(WORK INSTRUCTIONS)
(a) In the article on arms spending and world hunger, which company heads the SIPRI list with the highest arms sales?
(b) Copy the passage from the article on arms spending and world hunger word for word, starting at "Poverty: $44 bn" and ending at "people are hungry.".

(DOCUMENT EXTRACT)
-----

Tuesday, April 27, 2010

Poverty: $44 bn a year needed to feed one billion hungry - a fraction of the one trillion spent on weapons

By Badriya Khan*

Republished courtesy of
IDN-InDepth NewsAnalysis

BARCELONA (IDN) – The world is over-armed; the world is over-hungry. This is not a new slogan – this is a proven fact showing that the world spends well over 1 trillion dollars a year on weapons, while more than one billion people are hungry.

The latest figure alone gives one billion good reasons to disarm the planet. The chances for the current scenario to change are, however, very little, if any.

Why? Because the weapons business is too commercially profitable and politically powerful – much more than governments and logic.

Here are some facts. The prestigious Stockholm International Peace Research Institute (SIPRI) reported in April 2010 that the total arms sales of the world’s 100 largest arms-producing companies increased by 39 billion dollars in 2008 to reach 385 billion dollars that year.

While companies headquartered in the United States again dominate the top 100 weapons sales companies, for the first time a non-US company – BAE Systems of the United Kingdom – heads the list with the highest arms sales.

"The wars in Afghanistan and Iraq continued to heavily influence sales of military equipment such as armoured vehicles, unmanned aerial vehicles (UAVs) and helicopters in 2008," SIPRI explains.

The SIPRI Top 100 arms-producing companies for 2008 contains 45 North American companies (all but one of them are U.S-headquartered), accounting for 60 per cent of the arms sales; 34 West European companies accounting for 32 per cent of arms sales; 7 Russian companies with 3 per cent of the total; and companies from Japan, Israel, India, South Korea and Singapore.

-----

(SUPPLIED INFORMATION)
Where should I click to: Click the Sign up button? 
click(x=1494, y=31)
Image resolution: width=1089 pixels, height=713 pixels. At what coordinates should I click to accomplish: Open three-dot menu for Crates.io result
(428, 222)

-----

(RESULTS FOR EACH TASK)
(a) BAE Systems of the United Kingdom.

(b)
Poverty: $44 bn a year needed to feed one billion hungry - a fraction of the one trillion spent on weapons

By Badriya Khan*

Republished courtesy of
IDN-InDepth NewsAnalysis

BARCELONA (IDN) – The world is over-armed; the world is over-hungry. This is not a new slogan – this is a proven fact showing that the world spends well over 1 trillion dollars a year on weapons, while more than one billion people are hungry.